_Your goal:_ Repeat the lines from the one containing "The image size" through the one containing "tap(113, 384)" and leave the pictures out of your answer.

[START Available data]

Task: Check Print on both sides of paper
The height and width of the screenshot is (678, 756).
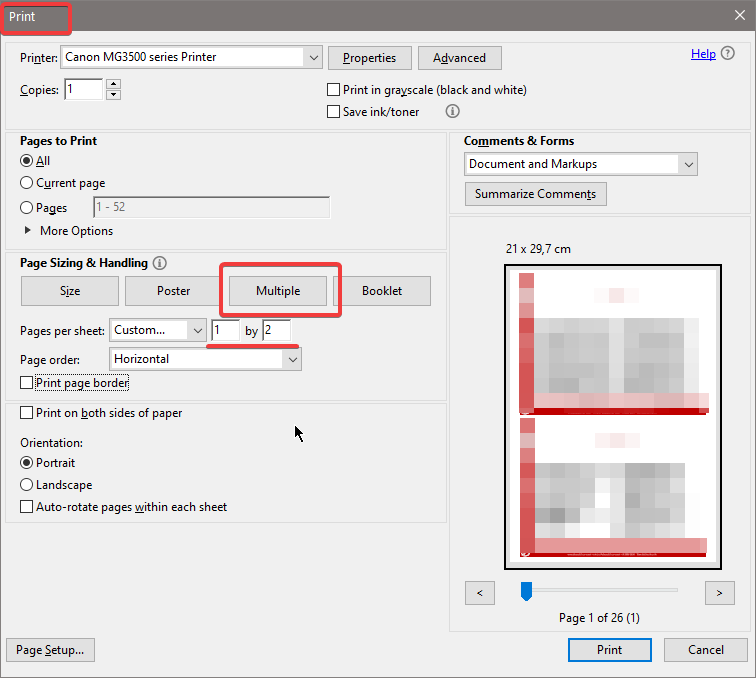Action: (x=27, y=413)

[END Available data]
[START Available data]

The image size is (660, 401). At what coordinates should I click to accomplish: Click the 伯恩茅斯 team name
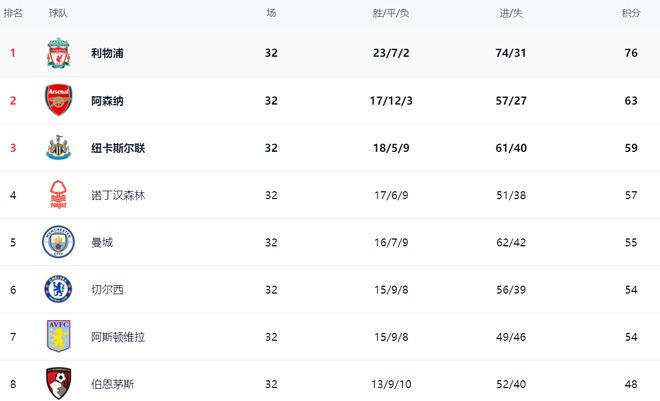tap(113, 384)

[END Available data]

_Answer to the problem:_
The image size is (660, 401). At what coordinates should I click to accomplish: Click the 伯恩茅斯 team name
tap(113, 384)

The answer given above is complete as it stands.